▼▼▼

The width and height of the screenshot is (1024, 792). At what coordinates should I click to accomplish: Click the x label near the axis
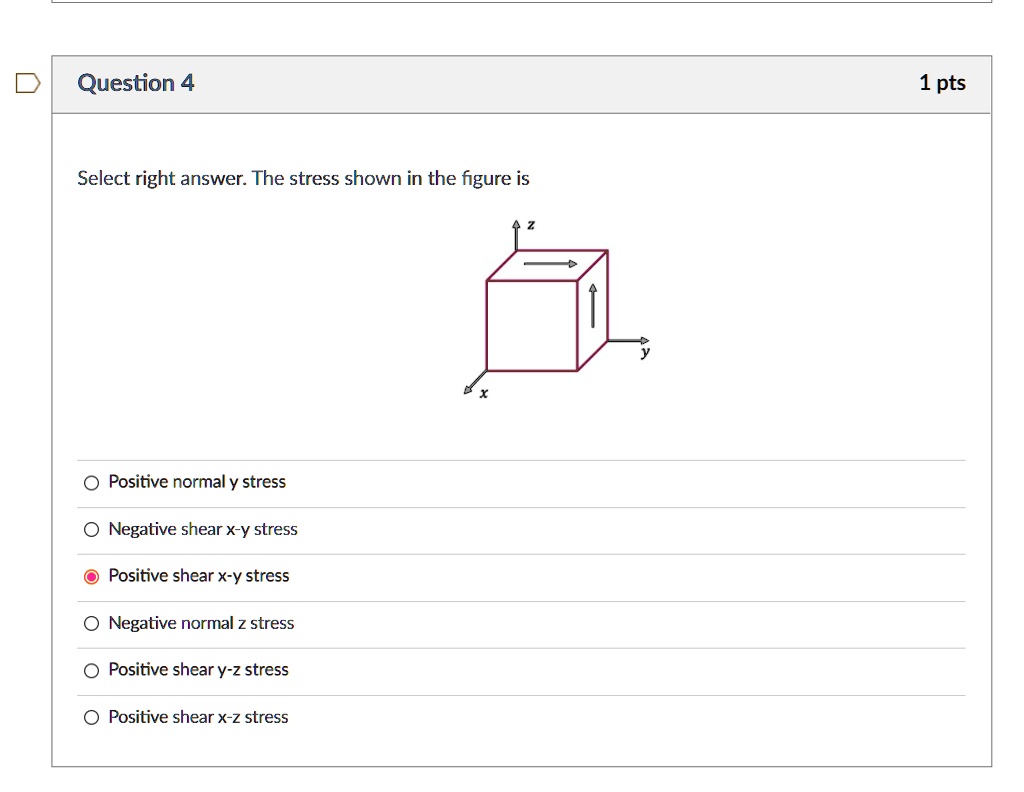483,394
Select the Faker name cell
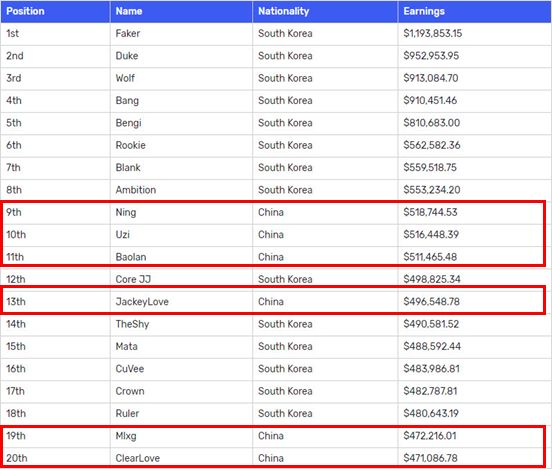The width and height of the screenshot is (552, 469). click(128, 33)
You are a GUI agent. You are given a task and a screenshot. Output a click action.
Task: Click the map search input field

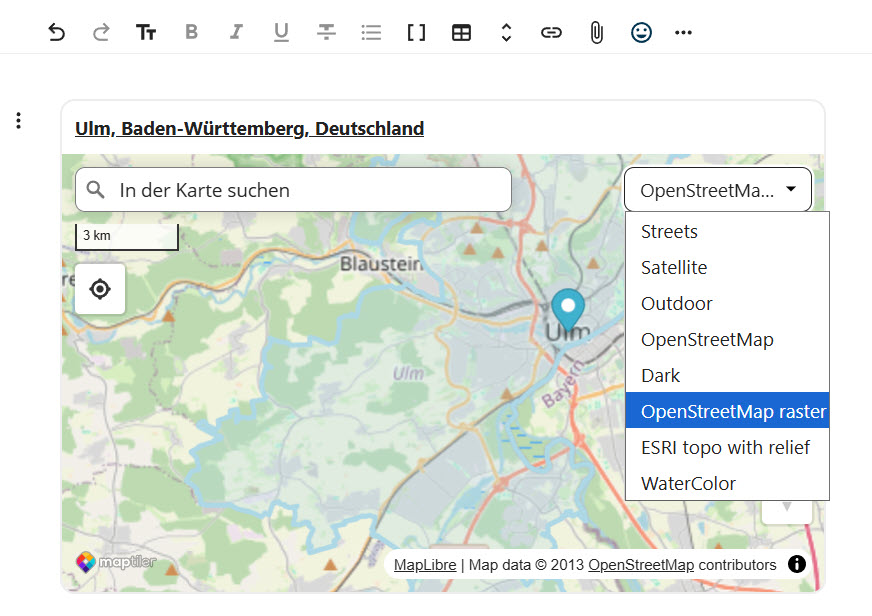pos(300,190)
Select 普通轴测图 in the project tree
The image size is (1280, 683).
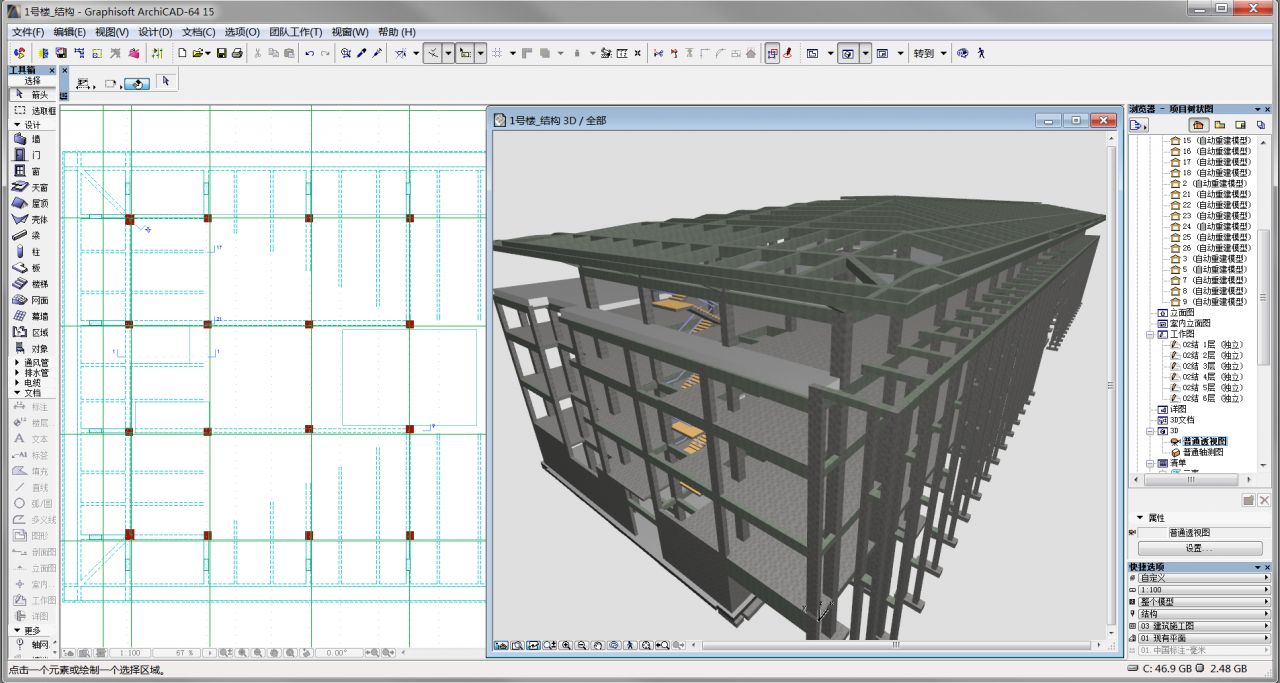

▲▲▲

• INSTRUCTIONS TO FOLLOW
Each record above should be copied character for character, with pictures dropped.

• FINISHED TASK
The width and height of the screenshot is (1024, 792). At what coordinates should I click to accomplish: Click the x label near the axis
483,394
Select the Faker name cell
The width and height of the screenshot is (552, 469). click(128, 33)
You are a GUI agent. You are given a task and a screenshot. Output a click action.
Task: Click the map search input field

pos(300,190)
Select 普通轴测图 in the project tree
The image size is (1280, 683).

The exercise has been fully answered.